Esta larga y obligatoria retirada del mundo exterior me ha confirmado lo que llevo años sospechando: que no me gustan los andares de la perrita. Me acojo en el título a este dicho popular de mi tierra isleña para reafirmarme en mis sospechas consuetudinarias: el mundo que vivimos no tiene remedio. No tiene remedio el mundo político, encanallado, haciendo todo lo posible por empeorar nuestras libertades; no tiene remedio el lenguaje que usan nuestros políticos, no sólo en España sino en el resto del mundo; no me gusta nada el mundo que hemos vivido y menos el que vamos a vivir. Los sabios utópicos, los idealistas, creen que podemos salir del infierno mucho mejores de lo que somos. ¿Cuándo las cárceles han sido la salvación para los que han delinquido e ido a parar a ellas? Una cosa es lo que queremos que sean las cosas y otra lo que realmente son. No me gusta, por lo general, el mundo en el que me muevo, el llamado mundo intelectual, que crea élites todos los días y destruye el prestigio de quienes, acratoides, disolutos, sospechosos y, finalmente, señalados por las mismas tribus a las que pertenecen pierden sus meros nombres en un ostracismo casi siempre injusto. No me gusta este mundo lleno de crímenes, manifestaciones de todo tipo, gritos siempre canallas y poca reflexión.

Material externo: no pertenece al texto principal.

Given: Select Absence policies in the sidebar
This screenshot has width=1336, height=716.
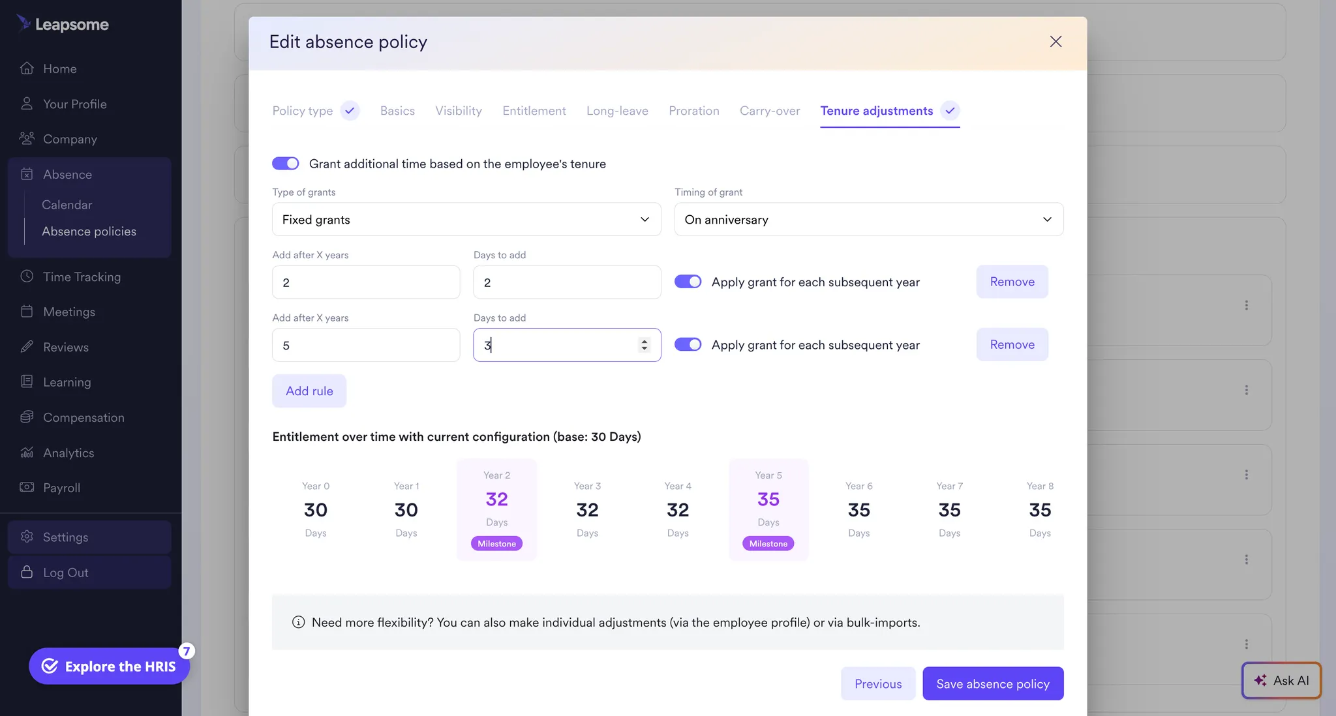Looking at the screenshot, I should click(89, 231).
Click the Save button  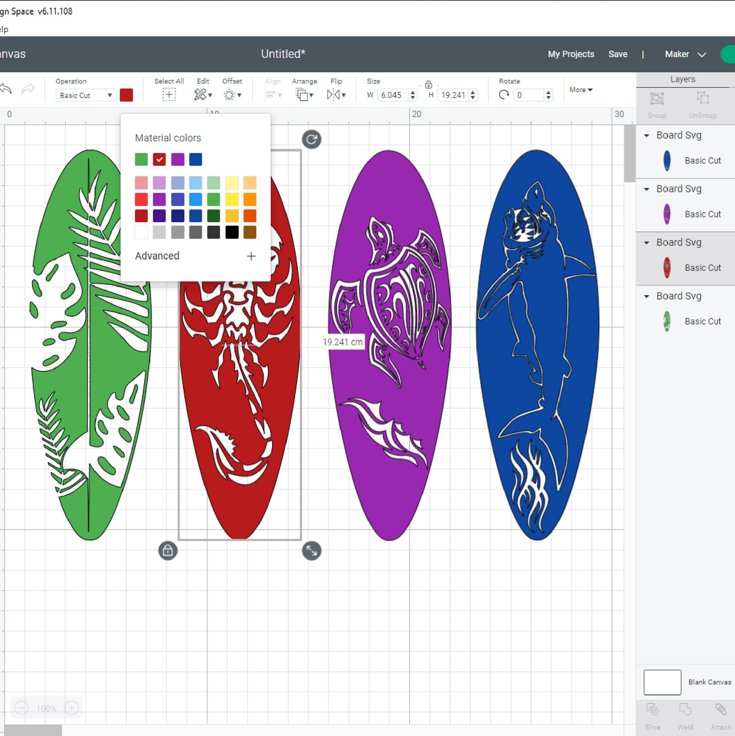click(618, 54)
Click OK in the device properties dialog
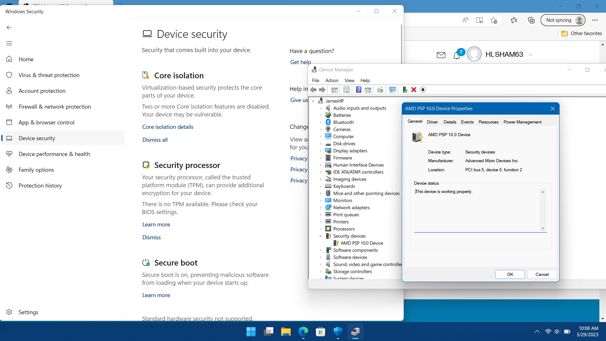 coord(510,274)
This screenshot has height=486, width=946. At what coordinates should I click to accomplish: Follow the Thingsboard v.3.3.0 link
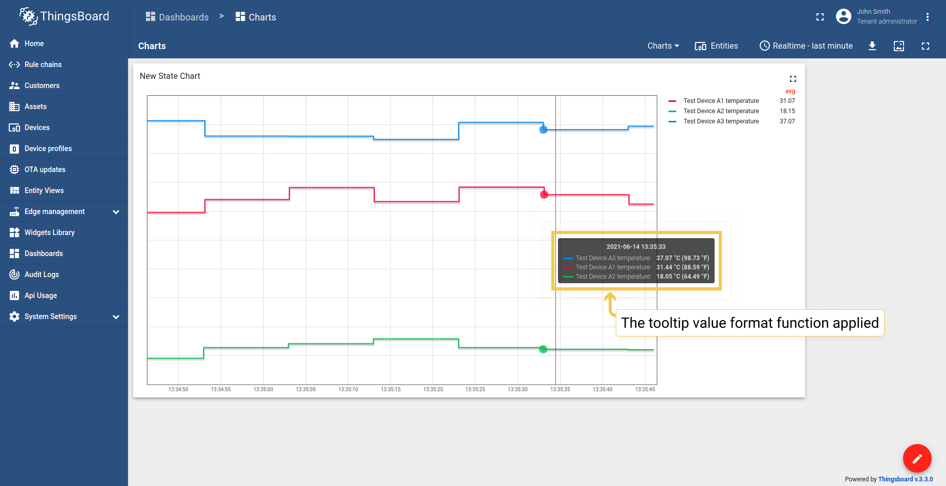tap(907, 479)
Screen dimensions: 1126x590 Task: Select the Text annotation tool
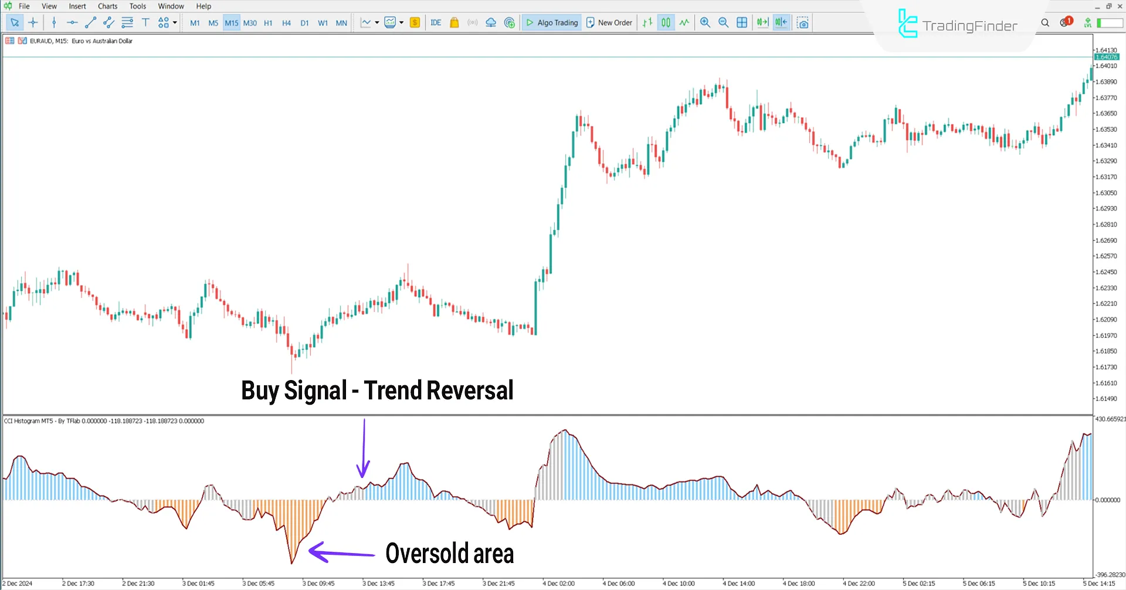point(145,22)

Tengo que echar manos una vez más del Tío Albert y su genial atribución: que la cantidad de los imbéciles en el género humano, sin distinción alguna de géneros, es innumerable. Hay quienes mantienen, y estoy cerca de ellos, que una gran parte de los seres humanos no valen nada, cerca del 90% dicen. Pongamos un 80% para seguir siendo generosamente bondadosos. El infierno es así, con virus invisible o con los otros virus tan visibles que no entiendo bien cómo no los vemos: el de la idiotez, la estupidez suprema como virtud social, el de la mediocridad como una manera de estar en la vida, en la vida incluso de élite (y sobre todo ahí); el virus del latrocinio y el crimen, a buenas horas mangas verdes. De modo que no creo que vayamos a salir mejores de este confinamiento obligatorio, sino mucho peores y mucho más tontos, egoístas y absurdos. No me gustan, siempre por lo general, las redes sociales, y ya a punto de que no me gusten tampoco los medios informativos, tantas veces multares y tan mentirosos como las mismas redes sociales, un basural del que Umberto Eco (¿otra atribución?) afirmó que daba el derecho a opinar a millones de analfabetos e idiotas. No me gusta el lenguaje y la semántica de las redes sociales y ya sé, aunque lo sospechaba desde hace ratos, que no todas las opiniones son dignas (hoy casi ninguna) y respetables. Se ha apoderado del mundo una mediocridad absoluta que amenaza con quedarse a vivir en el poder para siempre. Los dictadores se hacen con el poder absoluto y a los supuestos o reales demócratas los eligen los ciudadanos en las urnas.
Perdonen ustedes estas reflexiones tan negativas, que no son producto de un estado de ánimo vespertino y decaído. Al contrario, lo son por pensar demasiado, aunque no más de la cuenta. No es lo mismo soplar que hacer botellas. Y en este mundo, lleno de basura y mediocridad, vivimos diciéndonos a nosotros la mayor de las mentiras universales: que el ser humano es libre. Sí, tiende irremisiblemente a un destino de libertad, pero la Historia no camina en línea recta y ahora vivimos un retroceso de urgencias y estupideces que llenan como si fueran noticias de verdad los canales de televisión, los periódicos (que han dado un bajonazo que ni el peor de los toreros), las emisoras de radio... Los medios informativos en manos de delincuentes que disimulan sus crímenes vistiéndose de lujo italiano mientras matan lo que nos queda de democracia.
¿Y la literatura? Ahí, amigos, ahora vendrán legiones de escribidores, escritorzuelos que por serlo se creen escritores de verdad, a contarnos en novelitas ridículas e infames su experiencia con el confinamiento, el coronavirus en un lenguaje de pandemia que es ajeno a la literatura. Ya han empezado los peores y alguno de ellos amenaza con contarnos su vida y su supervivencia no en una novela, sino en una trilogía. El Leviatán de la mediocridad, el poder y el dinero acabarán por triunfar en ese mundo que cada vez tiene menos escritores de verdad, sin distinción de géneros, y -lo que es peor- menos lectores serios, viciosos y empedernidos seguidores de la literatura. Si es malo escribir deprisa, o esa cualidad puede entrañar defectos irreparables para la literatura, es peor publicar un libro, una novela deprisa, nada más acabar de escribir. Tengo para mí que la literatura es otra cosa, pero así -y no temo equivocarme con lo que, agorero, pronosticó sin mucho esfuerzo- son los andares de la perrita. Si no lo ven es porque están ciegos.